** Provided records follows **

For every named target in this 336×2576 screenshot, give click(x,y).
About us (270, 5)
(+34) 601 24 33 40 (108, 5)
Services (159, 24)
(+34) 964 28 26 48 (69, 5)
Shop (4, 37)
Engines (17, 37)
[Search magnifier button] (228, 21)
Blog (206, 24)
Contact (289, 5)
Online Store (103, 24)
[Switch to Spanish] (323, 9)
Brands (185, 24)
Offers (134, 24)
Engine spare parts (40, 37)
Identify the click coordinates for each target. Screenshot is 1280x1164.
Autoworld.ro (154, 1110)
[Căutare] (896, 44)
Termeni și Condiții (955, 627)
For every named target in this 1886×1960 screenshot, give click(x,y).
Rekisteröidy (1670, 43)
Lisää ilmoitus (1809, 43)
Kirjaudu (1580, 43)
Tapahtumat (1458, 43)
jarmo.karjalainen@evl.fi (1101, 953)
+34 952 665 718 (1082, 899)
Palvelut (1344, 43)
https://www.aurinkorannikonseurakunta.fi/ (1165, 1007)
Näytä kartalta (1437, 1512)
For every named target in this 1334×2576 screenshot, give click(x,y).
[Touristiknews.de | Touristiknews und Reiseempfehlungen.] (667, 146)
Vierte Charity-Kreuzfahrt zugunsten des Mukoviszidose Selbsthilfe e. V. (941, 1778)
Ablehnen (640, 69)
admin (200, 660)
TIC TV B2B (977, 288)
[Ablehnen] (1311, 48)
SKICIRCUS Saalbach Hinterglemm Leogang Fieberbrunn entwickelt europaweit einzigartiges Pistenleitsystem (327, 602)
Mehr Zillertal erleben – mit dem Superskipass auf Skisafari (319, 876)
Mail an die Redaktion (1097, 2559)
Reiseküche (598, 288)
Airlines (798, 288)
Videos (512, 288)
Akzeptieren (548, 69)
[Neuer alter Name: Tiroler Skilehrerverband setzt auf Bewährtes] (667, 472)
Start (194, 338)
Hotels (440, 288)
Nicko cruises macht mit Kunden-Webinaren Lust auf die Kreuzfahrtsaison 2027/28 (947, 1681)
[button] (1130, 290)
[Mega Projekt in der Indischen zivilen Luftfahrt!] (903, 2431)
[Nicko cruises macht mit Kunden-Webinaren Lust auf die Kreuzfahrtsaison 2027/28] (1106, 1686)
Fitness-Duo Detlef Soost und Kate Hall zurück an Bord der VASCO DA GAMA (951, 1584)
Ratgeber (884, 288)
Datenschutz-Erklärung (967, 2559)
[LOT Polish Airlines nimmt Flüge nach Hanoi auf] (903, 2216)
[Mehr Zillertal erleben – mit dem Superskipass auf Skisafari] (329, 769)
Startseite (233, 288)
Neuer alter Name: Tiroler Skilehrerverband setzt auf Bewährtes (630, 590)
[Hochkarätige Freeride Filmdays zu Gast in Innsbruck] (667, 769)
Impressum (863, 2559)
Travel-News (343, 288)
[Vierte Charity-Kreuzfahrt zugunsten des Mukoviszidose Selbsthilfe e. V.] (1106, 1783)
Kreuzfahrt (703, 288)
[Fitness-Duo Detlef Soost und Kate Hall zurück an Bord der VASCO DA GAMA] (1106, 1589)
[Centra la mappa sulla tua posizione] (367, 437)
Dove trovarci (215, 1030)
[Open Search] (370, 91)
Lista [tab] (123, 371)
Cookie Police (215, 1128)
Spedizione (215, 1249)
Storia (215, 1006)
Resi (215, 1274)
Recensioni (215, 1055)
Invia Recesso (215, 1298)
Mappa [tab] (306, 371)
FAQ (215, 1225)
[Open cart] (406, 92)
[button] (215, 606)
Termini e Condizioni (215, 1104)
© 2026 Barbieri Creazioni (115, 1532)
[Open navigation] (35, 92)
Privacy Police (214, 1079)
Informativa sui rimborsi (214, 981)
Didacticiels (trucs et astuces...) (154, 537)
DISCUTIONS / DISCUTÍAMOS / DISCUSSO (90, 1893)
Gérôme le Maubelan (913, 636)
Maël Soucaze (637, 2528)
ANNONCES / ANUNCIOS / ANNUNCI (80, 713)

** End of Provided records **

Exercise aim => Retype the records above exactly.

Reply =>
For every named target in this 336×2576 screenshot, give click(x,y).
About us (270, 5)
(+34) 601 24 33 40 (108, 5)
Services (159, 24)
(+34) 964 28 26 48 (69, 5)
Shop (4, 37)
Engines (17, 37)
[Search magnifier button] (228, 21)
Blog (206, 24)
Contact (289, 5)
Online Store (103, 24)
[Switch to Spanish] (323, 9)
Brands (185, 24)
Offers (134, 24)
Engine spare parts (40, 37)
Identify the click coordinates for each target. Screenshot is 1280x1164.
Autoworld.ro (154, 1110)
[Căutare] (896, 44)
Termeni și Condiții (955, 627)
For every named target in this 1886×1960 screenshot, give click(x,y).
Rekisteröidy (1670, 43)
Lisää ilmoitus (1809, 43)
Kirjaudu (1580, 43)
Tapahtumat (1458, 43)
jarmo.karjalainen@evl.fi (1101, 953)
+34 952 665 718 (1082, 899)
Palvelut (1344, 43)
https://www.aurinkorannikonseurakunta.fi/ (1165, 1007)
Näytä kartalta (1437, 1512)
For every named target in this 1334×2576 screenshot, give click(x,y).
[Touristiknews.de | Touristiknews und Reiseempfehlungen.] (667, 146)
Vierte Charity-Kreuzfahrt zugunsten des Mukoviszidose Selbsthilfe e. V. (941, 1778)
Ablehnen (640, 69)
admin (200, 660)
TIC TV B2B (977, 288)
[Ablehnen] (1311, 48)
SKICIRCUS Saalbach Hinterglemm Leogang Fieberbrunn entwickelt europaweit einzigartiges Pistenleitsystem (327, 602)
Mehr Zillertal erleben – mit dem Superskipass auf Skisafari (319, 876)
Mail an die Redaktion (1097, 2559)
Reiseküche (598, 288)
Airlines (798, 288)
Videos (512, 288)
Akzeptieren (548, 69)
[Neuer alter Name: Tiroler Skilehrerverband setzt auf Bewährtes] (667, 472)
Start (194, 338)
Hotels (440, 288)
Nicko cruises macht mit Kunden-Webinaren Lust auf die Kreuzfahrtsaison 2027/28 (947, 1681)
[button] (1130, 290)
[Mega Projekt in der Indischen zivilen Luftfahrt!] (903, 2431)
[Nicko cruises macht mit Kunden-Webinaren Lust auf die Kreuzfahrtsaison 2027/28] (1106, 1686)
Fitness-Duo Detlef Soost und Kate Hall zurück an Bord der VASCO DA GAMA (951, 1584)
Ratgeber (884, 288)
Datenschutz-Erklärung (967, 2559)
[LOT Polish Airlines nimmt Flüge nach Hanoi auf] (903, 2216)
[Mehr Zillertal erleben – mit dem Superskipass auf Skisafari] (329, 769)
Startseite (233, 288)
Neuer alter Name: Tiroler Skilehrerverband setzt auf Bewährtes (630, 590)
[Hochkarätige Freeride Filmdays zu Gast in Innsbruck] (667, 769)
Impressum (863, 2559)
Travel-News (343, 288)
[Vierte Charity-Kreuzfahrt zugunsten des Mukoviszidose Selbsthilfe e. V.] (1106, 1783)
Kreuzfahrt (703, 288)
[Fitness-Duo Detlef Soost und Kate Hall zurück an Bord der VASCO DA GAMA] (1106, 1589)
[Centra la mappa sulla tua posizione] (367, 437)
Dove trovarci (215, 1030)
[Open Search] (370, 91)
Lista [tab] (123, 371)
Cookie Police (215, 1128)
Spedizione (215, 1249)
Storia (215, 1006)
Resi (215, 1274)
Recensioni (215, 1055)
Invia Recesso (215, 1298)
Mappa [tab] (306, 371)
FAQ (215, 1225)
[Open cart] (406, 92)
[button] (215, 606)
Termini e Condizioni (215, 1104)
© 2026 Barbieri Creazioni (115, 1532)
[Open navigation] (35, 92)
Privacy Police (214, 1079)
Informativa sui rimborsi (214, 981)
Didacticiels (trucs et astuces...) (154, 537)
DISCUTIONS / DISCUTÍAMOS / DISCUSSO (90, 1893)
Gérôme le Maubelan (913, 636)
Maël Soucaze (637, 2528)
ANNONCES / ANUNCIOS / ANNUNCI (80, 713)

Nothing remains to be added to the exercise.